TASK TO COMPLETE:
Would you find each line in the entries below with the string "agent" and copy it?

GIVEN RECORDS:

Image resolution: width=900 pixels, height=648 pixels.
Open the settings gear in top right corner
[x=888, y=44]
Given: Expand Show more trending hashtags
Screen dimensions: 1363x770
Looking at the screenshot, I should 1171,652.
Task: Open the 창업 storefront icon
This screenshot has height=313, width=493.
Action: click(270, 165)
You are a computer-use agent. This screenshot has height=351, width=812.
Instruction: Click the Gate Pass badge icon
---
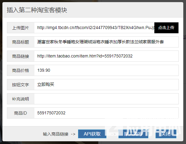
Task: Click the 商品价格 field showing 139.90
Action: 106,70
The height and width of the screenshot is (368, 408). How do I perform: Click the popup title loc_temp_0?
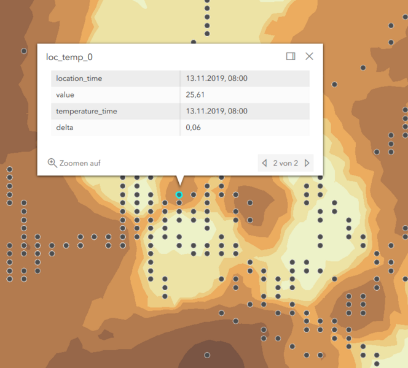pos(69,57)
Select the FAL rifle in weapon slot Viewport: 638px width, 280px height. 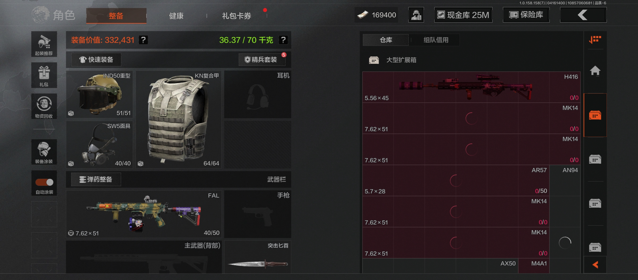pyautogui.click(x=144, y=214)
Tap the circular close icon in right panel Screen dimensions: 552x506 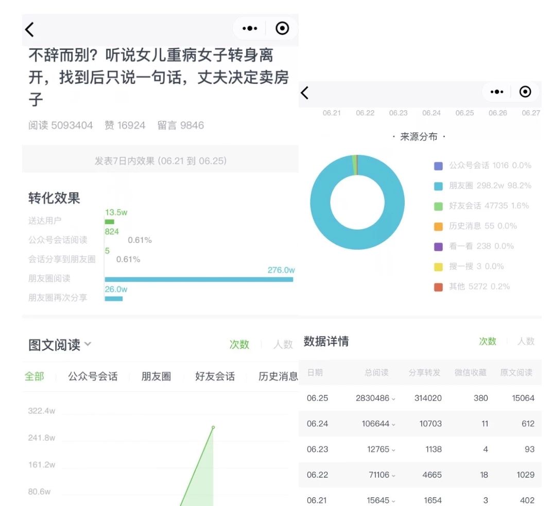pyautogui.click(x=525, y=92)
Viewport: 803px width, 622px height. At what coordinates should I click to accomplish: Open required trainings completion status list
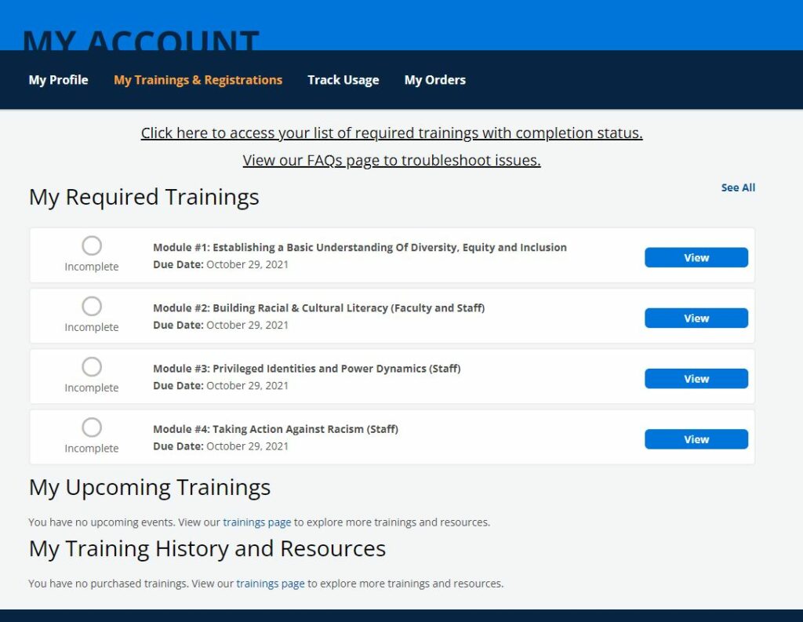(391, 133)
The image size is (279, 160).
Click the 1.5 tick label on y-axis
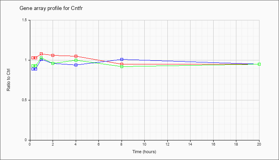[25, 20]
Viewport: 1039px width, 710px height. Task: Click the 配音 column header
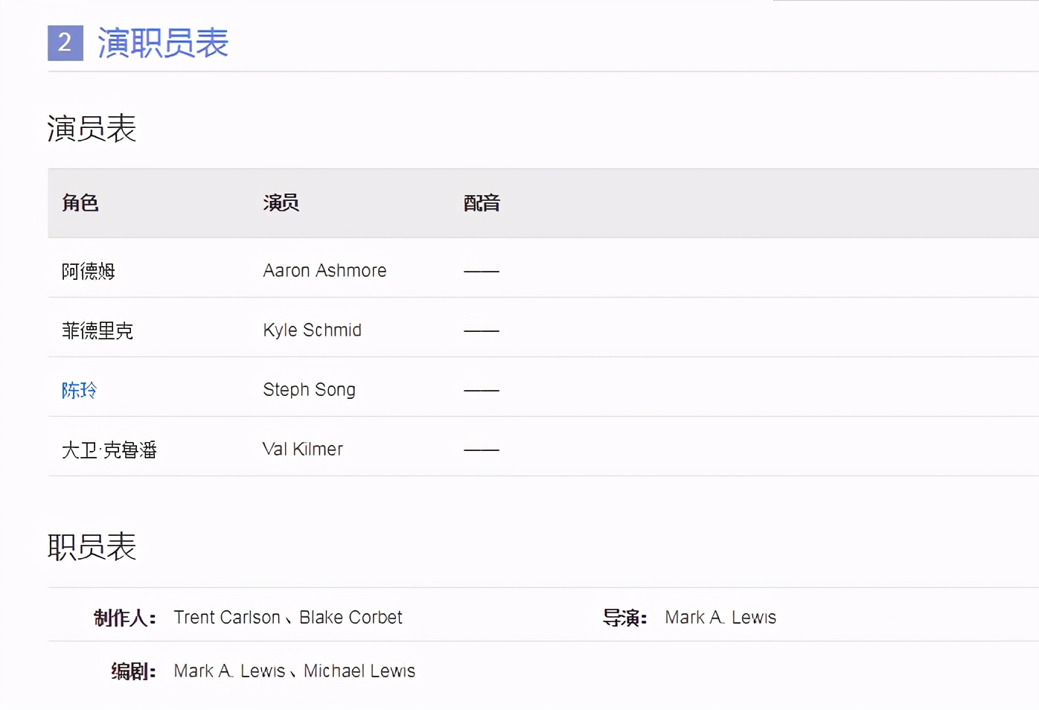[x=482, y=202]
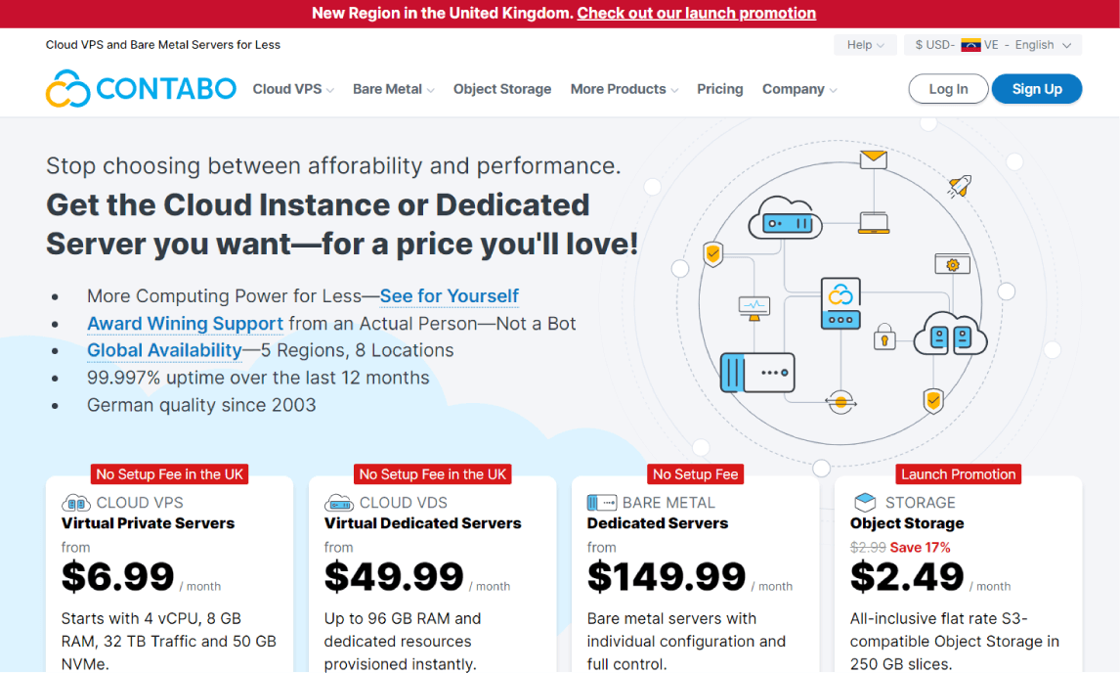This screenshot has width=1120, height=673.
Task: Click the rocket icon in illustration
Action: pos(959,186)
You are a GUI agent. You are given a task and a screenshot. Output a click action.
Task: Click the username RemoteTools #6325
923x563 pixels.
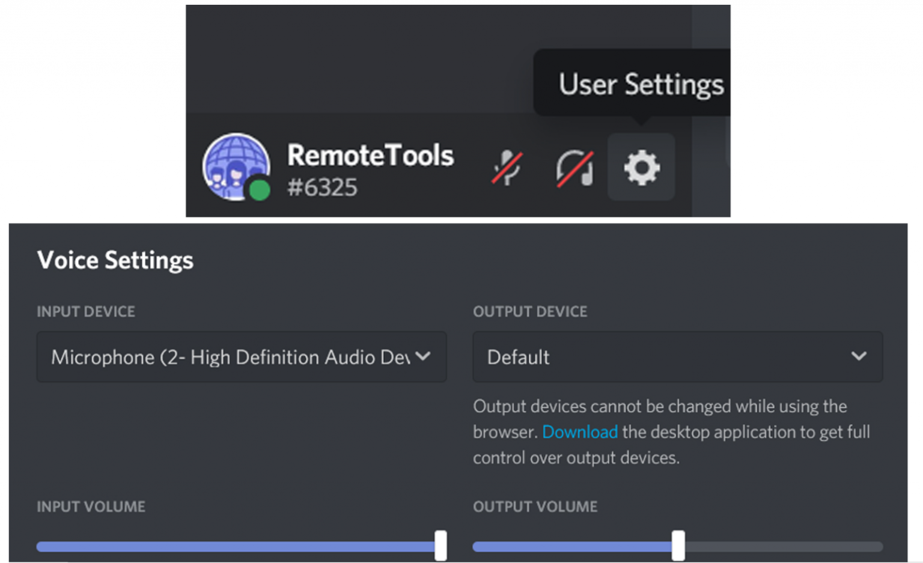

RESULT:
You are a computer-use agent. This screenshot has height=351, width=812.
You are a GUI agent. You are given a task and a screenshot. Output a click action.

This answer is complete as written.